CalcFi Methodology
How CalcFi sources, verifies, computes, displays, and publishes financial data. The principles that make 300+ calculators reproducible by hand and 34 open datasets citable from any academic publication.
On this page
- Six core principles
- Source selection — which agencies, why
- Verification — how we check the data
- Formula selection and implementation
- Display standards — formula + intermediate values + citation
- Publishing — CC BY 4.0, permanent DOIs, mirror redundancy
- FAIR data alignment
- Update cadence per source
- Citation format and use of CalcFi Open Data in research
- Known limitations
Six core principles
Every calculator and every dataset entry follows the same six-step methodology:
- Identify the standard formula. Whatever formula a textbook or government agency publishes for the calculation in question — standard amortization, IRS Pub 15 withholding tables, BLS CPI ratio for inflation adjustment, the Bengen safe-withdrawal formula. We do not invent formulas. We do not "improve" them with proprietary tweaks.
- Identify the primary source for inputs. Every number used as an input traces to a specific agency publication: FRED series ID, BLS table number, IRS Publication, BEA release, Freddie Mac PMMS week, US Treasury daily yield curve, World Bank dataset, FDIC report.
- Verify the source update cadence. Some series update daily (FRED treasury yields). Some weekly (PMMS, on Thursdays at noon ET). Some monthly (BLS CPI). Some quarterly (BEA GDP). Some annually (IRS revenue procedures). We pull on the published cadence and we never interpolate between publications.
- Implement the formula faithfully. Standard math, no proprietary "smart" adjustments.
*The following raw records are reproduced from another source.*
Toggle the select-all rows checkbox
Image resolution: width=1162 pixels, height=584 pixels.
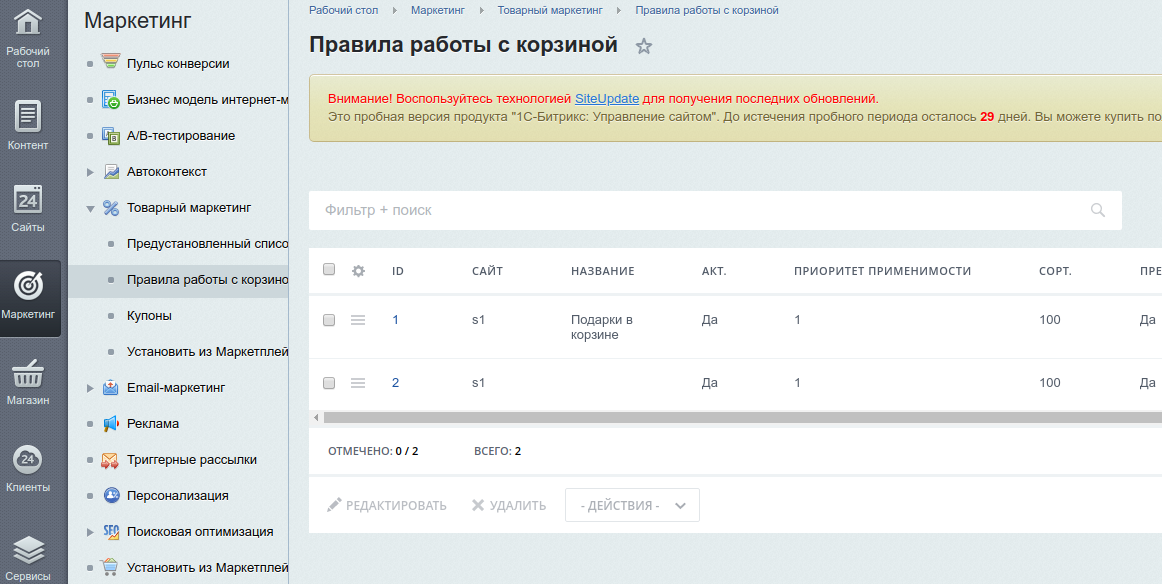[x=329, y=270]
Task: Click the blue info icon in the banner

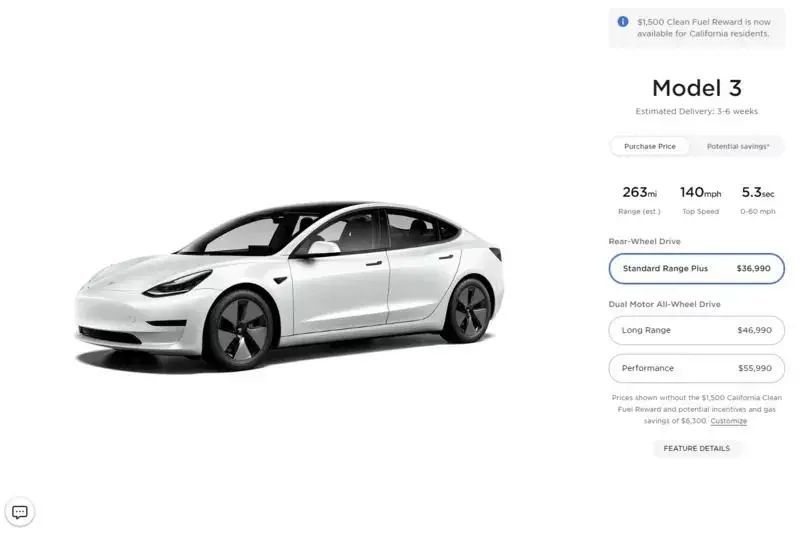Action: click(x=623, y=21)
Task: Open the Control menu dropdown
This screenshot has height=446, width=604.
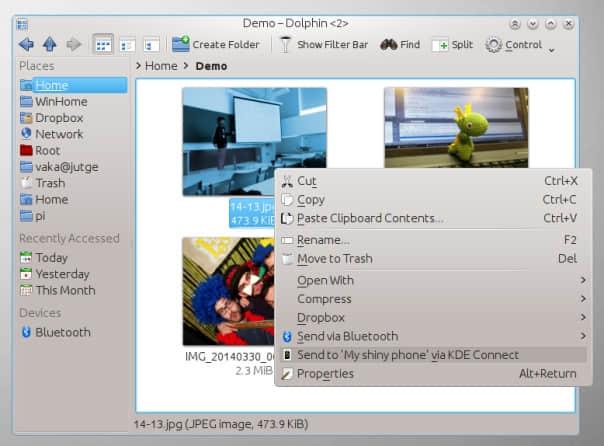Action: 520,44
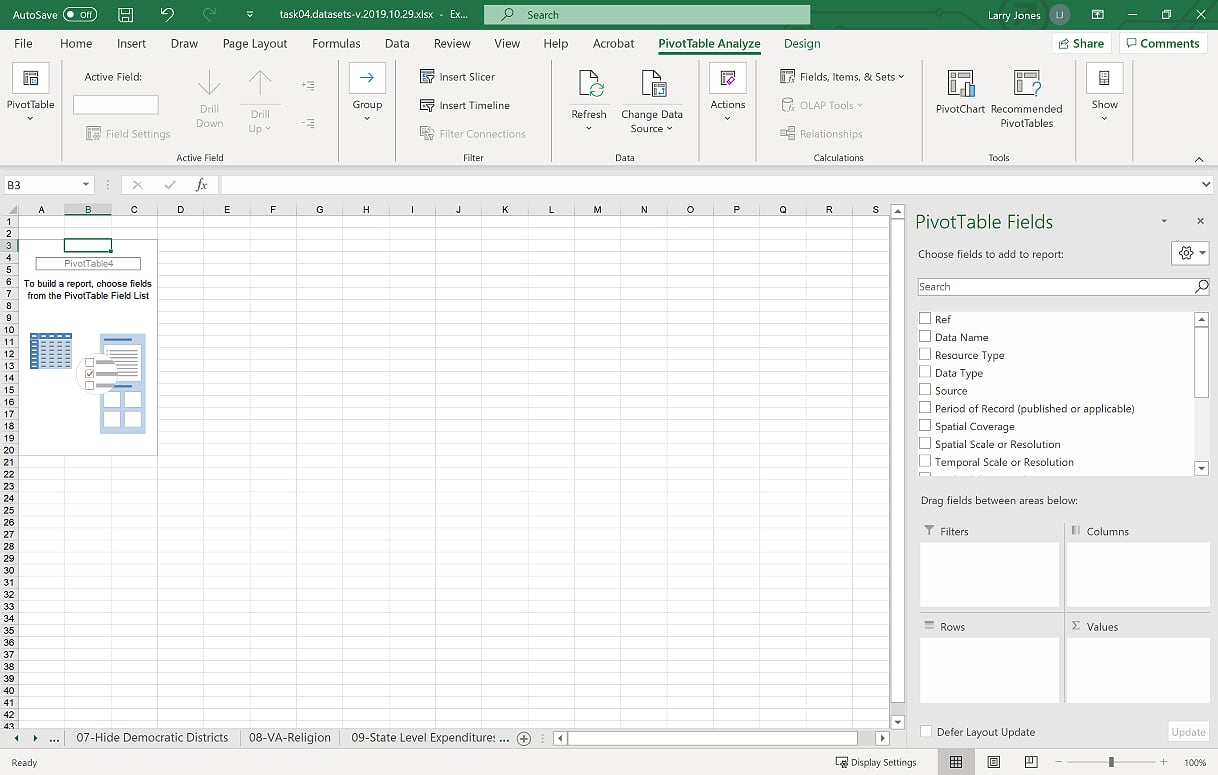Check the Data Name field checkbox

pyautogui.click(x=925, y=337)
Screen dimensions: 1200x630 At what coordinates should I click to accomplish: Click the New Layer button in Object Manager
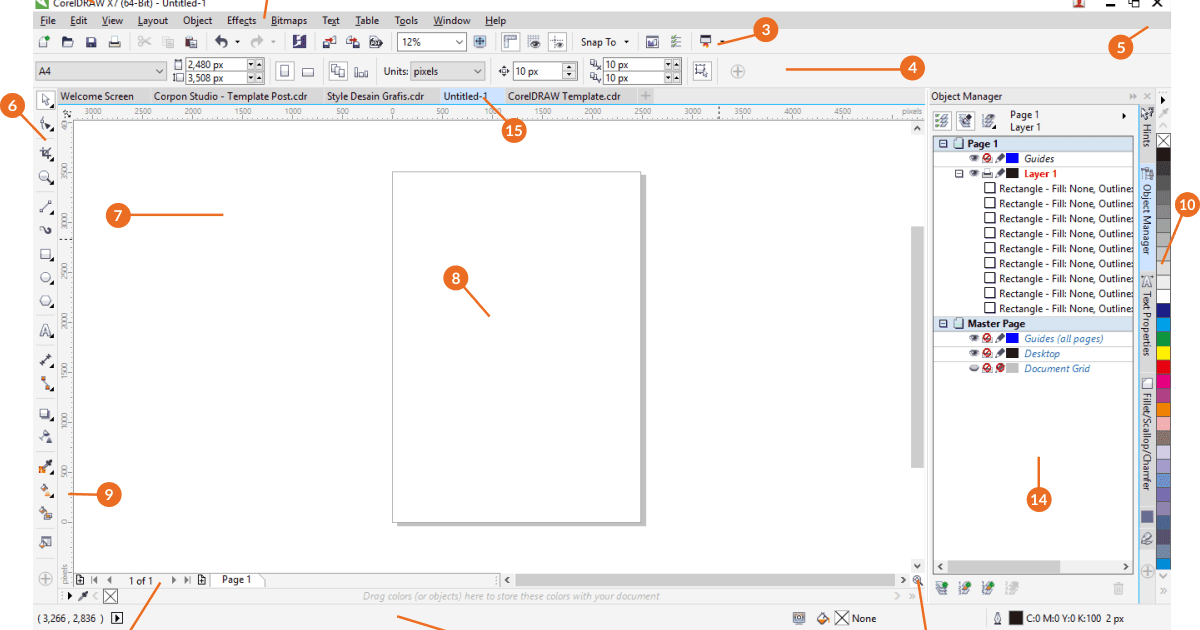pyautogui.click(x=941, y=588)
If a federal agency does its own smoothing or seasonal adjustment, we use the agency's published series — we do not re-smooth. No interpolation, imputation, or extrapolation unless the agency itself does so.
- Display the work. Show the formula on the page. Show intermediate values. Show the citation block. The user must be able to take a pencil and reach the same number from the same input. If they can't, the page is broken.
- Make the data downloadable. Every series powering a CalcFi calculator is published as part of the CalcFi Open Data dataset under CC BY 4.0 with permanent DOIs across Figshare, Zenodo, OSF, Kaggle, and Mendeley.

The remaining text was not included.